About this task →
Your task is to repeat, word for word, the line containing "You are a computer-use agent. Screen" and all lines that follow it to the end of the material, and no other lines.

Records shown →
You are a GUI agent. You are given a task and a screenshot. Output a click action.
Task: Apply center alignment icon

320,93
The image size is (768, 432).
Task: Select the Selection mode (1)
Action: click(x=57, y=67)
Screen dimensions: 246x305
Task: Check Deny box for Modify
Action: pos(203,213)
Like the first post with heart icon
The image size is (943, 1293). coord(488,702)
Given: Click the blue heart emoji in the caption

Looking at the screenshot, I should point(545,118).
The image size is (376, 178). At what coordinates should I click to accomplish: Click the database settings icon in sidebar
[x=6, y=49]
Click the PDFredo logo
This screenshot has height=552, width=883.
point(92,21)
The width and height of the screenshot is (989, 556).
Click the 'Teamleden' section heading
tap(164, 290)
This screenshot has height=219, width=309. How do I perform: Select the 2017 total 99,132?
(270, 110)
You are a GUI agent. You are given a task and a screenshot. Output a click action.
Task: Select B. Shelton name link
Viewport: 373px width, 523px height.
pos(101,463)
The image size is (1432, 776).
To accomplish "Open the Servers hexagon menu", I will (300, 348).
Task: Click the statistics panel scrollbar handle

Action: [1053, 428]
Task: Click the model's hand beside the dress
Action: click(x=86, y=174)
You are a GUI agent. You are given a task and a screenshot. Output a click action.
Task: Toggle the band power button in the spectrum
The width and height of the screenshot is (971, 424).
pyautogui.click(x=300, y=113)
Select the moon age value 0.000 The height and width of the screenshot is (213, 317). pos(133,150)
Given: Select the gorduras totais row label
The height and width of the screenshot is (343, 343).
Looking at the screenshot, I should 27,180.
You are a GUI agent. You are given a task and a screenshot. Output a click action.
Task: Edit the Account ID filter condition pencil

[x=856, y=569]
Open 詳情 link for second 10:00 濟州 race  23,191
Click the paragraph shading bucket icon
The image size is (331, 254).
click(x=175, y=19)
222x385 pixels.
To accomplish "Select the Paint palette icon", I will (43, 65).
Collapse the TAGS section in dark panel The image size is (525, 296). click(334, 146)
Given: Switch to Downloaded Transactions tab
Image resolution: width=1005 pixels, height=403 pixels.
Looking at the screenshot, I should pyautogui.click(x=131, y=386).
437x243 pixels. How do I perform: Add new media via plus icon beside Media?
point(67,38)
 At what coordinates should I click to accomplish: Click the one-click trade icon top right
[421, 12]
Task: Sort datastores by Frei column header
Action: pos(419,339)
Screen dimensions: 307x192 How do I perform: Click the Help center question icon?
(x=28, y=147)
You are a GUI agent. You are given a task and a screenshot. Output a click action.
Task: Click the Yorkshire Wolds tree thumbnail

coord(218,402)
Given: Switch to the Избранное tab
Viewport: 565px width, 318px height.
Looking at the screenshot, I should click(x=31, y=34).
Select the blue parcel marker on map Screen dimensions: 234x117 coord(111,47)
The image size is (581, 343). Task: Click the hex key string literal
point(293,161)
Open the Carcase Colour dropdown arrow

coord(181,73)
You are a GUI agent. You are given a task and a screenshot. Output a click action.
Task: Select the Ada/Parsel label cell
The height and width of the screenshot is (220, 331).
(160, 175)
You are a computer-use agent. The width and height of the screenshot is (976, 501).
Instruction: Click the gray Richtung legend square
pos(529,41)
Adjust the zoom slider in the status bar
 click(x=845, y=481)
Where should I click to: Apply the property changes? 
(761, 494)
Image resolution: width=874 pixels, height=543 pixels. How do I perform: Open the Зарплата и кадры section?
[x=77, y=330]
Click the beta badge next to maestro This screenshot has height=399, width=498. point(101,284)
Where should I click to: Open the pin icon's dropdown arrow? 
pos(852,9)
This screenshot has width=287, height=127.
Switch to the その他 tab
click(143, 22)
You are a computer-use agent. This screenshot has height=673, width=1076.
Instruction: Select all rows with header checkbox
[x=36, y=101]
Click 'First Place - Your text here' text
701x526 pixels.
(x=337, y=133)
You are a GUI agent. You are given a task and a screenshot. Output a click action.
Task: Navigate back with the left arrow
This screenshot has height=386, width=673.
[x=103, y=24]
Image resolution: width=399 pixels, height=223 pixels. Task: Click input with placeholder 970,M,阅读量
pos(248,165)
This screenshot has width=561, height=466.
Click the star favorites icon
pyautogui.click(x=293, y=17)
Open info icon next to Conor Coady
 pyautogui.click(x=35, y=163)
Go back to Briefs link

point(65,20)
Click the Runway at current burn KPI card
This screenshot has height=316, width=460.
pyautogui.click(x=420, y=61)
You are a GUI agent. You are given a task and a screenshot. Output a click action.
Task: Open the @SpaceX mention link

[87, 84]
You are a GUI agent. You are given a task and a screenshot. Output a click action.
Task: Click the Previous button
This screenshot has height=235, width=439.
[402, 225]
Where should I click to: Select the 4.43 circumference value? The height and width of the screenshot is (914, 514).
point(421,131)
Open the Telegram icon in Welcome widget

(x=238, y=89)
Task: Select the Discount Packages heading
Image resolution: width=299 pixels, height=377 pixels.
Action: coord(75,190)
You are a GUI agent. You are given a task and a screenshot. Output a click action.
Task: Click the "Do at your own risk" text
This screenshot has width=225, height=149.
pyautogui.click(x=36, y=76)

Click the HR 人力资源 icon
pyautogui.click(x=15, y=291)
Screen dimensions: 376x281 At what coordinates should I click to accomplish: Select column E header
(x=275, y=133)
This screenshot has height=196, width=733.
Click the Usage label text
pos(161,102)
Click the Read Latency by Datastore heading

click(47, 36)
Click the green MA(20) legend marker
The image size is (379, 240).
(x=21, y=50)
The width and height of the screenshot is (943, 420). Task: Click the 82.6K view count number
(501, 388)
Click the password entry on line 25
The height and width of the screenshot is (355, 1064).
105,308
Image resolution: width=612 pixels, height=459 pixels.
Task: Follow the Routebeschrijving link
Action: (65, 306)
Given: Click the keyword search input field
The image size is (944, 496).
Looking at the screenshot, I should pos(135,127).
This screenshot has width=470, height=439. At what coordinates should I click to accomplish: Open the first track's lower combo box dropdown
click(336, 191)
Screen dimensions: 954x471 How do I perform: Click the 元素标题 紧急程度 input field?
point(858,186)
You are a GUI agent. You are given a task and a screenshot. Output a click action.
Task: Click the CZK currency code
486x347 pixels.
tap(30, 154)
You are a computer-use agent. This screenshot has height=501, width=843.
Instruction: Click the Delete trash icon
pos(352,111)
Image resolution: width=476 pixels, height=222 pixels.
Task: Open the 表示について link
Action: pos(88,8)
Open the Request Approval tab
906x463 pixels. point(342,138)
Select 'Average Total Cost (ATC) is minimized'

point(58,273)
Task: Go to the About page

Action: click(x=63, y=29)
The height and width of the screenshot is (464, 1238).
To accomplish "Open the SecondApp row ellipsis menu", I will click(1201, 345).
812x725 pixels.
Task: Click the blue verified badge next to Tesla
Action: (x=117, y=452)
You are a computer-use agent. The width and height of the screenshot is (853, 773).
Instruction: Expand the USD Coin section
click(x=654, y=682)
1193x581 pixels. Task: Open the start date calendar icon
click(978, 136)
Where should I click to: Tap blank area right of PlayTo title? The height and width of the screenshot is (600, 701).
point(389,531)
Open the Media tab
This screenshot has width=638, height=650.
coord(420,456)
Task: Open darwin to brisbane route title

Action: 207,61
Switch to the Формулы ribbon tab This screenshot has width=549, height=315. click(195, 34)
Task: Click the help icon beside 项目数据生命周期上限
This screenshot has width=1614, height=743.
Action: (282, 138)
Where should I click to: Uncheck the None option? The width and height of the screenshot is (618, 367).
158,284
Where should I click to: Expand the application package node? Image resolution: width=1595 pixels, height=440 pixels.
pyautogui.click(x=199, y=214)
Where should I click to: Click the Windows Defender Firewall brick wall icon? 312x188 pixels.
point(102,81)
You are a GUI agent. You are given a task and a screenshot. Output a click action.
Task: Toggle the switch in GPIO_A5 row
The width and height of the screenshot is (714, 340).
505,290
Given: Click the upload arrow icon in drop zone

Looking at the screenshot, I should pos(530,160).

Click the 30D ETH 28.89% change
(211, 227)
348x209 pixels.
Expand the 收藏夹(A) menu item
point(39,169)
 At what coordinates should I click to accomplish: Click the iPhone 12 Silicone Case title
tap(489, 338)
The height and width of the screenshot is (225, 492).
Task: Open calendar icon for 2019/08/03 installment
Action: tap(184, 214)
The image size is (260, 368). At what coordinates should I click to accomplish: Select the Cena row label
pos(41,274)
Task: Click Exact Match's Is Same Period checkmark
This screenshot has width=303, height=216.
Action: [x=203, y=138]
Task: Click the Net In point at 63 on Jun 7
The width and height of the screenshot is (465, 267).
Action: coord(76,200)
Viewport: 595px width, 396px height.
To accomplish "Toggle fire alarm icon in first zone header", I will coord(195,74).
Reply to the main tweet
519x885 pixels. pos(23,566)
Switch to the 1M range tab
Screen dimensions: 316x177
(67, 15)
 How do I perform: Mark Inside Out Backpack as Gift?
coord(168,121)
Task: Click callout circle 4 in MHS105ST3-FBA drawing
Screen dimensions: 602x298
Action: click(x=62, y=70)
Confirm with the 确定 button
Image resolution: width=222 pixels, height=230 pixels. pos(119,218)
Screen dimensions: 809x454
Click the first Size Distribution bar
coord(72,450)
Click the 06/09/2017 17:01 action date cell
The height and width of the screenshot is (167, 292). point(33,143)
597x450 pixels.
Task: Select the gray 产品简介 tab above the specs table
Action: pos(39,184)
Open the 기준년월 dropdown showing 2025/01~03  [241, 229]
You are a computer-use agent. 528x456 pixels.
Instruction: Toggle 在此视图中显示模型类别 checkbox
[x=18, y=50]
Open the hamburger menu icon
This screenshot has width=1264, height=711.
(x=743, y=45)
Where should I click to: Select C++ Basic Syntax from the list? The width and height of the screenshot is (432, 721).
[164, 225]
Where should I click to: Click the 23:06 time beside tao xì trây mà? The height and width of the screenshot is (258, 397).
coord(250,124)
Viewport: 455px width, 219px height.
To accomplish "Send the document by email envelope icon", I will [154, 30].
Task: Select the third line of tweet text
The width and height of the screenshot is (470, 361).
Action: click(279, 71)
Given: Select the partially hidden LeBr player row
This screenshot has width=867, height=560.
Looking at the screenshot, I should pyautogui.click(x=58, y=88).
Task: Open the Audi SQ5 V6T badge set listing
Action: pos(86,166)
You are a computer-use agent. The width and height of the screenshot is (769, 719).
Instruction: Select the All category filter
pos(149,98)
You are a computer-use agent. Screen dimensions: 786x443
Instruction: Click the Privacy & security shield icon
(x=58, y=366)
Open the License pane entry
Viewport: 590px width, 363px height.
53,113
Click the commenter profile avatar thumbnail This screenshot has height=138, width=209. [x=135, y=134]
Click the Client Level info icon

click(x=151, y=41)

Task response →
You are a computer-use agent. Screen dimensions: 786x443
Instruction: Click the Privacy & security shield icon
(x=58, y=366)
Open the License pane entry
Viewport: 590px width, 363px height.
53,113
Click the commenter profile avatar thumbnail This screenshot has height=138, width=209. [x=135, y=134]
Click the Client Level info icon

click(x=151, y=41)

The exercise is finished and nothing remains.